Reproduce word for word the part of the listing below that runs from the line containing "Task: Click the white" through the end of the listing.

Data drawn from a collection:
◇ ◇ ◇ ◇ ◇ ◇ ◇
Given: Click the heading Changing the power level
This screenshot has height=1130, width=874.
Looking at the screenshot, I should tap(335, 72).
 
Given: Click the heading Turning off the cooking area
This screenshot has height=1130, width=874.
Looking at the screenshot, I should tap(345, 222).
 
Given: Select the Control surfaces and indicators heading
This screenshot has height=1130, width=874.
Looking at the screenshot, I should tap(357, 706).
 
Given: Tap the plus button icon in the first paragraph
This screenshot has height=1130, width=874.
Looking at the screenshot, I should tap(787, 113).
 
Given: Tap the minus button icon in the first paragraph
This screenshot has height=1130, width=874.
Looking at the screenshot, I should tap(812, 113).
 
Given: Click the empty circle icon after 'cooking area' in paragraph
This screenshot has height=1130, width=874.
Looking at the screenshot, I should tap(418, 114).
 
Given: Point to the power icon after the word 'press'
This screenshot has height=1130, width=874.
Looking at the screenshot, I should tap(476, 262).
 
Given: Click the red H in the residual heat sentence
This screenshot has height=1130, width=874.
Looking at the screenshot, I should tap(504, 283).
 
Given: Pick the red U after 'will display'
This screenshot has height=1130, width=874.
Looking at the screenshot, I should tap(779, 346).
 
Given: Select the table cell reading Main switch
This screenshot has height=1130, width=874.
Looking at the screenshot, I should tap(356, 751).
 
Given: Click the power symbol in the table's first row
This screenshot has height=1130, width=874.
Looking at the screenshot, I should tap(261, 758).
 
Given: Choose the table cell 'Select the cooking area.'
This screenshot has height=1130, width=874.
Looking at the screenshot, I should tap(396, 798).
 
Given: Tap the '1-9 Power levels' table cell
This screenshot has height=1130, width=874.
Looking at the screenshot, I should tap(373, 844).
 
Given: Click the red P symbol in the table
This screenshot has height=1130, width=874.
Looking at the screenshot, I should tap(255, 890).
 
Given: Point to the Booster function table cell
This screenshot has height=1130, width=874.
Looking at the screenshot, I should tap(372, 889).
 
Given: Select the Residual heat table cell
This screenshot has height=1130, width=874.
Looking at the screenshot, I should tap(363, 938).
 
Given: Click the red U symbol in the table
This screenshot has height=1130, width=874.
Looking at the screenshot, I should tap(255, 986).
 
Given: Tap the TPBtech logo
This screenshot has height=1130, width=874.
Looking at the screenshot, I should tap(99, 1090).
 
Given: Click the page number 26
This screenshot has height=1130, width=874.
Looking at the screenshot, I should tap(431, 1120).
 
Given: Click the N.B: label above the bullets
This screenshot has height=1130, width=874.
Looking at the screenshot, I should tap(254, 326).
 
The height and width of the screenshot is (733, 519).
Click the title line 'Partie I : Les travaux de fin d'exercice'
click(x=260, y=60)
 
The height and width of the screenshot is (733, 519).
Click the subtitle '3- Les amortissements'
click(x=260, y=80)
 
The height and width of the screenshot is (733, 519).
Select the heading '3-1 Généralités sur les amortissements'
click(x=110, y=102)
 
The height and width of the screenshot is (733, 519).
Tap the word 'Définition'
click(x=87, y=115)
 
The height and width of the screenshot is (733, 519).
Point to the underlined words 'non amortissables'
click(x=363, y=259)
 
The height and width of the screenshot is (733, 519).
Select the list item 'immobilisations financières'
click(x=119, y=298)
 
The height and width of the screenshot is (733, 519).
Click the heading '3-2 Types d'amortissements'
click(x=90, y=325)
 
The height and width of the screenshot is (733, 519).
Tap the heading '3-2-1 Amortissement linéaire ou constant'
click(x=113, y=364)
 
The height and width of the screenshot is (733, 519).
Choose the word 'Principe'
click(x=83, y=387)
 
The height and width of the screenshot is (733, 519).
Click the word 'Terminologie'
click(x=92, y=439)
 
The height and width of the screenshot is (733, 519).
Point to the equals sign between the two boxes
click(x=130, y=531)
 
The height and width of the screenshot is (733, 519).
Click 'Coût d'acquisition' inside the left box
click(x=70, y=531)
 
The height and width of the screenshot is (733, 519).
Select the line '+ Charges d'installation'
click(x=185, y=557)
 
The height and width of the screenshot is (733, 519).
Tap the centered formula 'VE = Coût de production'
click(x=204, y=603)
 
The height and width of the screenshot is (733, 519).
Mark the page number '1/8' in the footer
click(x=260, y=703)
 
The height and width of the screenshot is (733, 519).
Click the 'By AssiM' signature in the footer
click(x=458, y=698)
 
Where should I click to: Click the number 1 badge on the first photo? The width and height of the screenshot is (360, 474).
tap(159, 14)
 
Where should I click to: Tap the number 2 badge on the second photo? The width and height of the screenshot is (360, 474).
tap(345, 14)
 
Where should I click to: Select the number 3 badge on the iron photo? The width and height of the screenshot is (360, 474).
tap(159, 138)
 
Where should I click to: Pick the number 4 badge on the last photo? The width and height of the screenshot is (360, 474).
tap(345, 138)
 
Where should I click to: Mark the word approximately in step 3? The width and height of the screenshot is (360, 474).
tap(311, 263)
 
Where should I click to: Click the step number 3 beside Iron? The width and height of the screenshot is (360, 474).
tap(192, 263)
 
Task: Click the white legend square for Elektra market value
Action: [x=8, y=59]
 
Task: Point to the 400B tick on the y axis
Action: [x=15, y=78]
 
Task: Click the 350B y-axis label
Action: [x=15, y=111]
◇ ◇ ◇ ◇ ◇ ◇ ◇
■ **TASK RESULT**
Task: Click the white legend square for Elektra market value
Action: [x=8, y=59]
 
Task: Point to the 400B tick on the y axis
Action: [x=15, y=78]
 
Task: Click the 350B y-axis label
Action: [x=15, y=111]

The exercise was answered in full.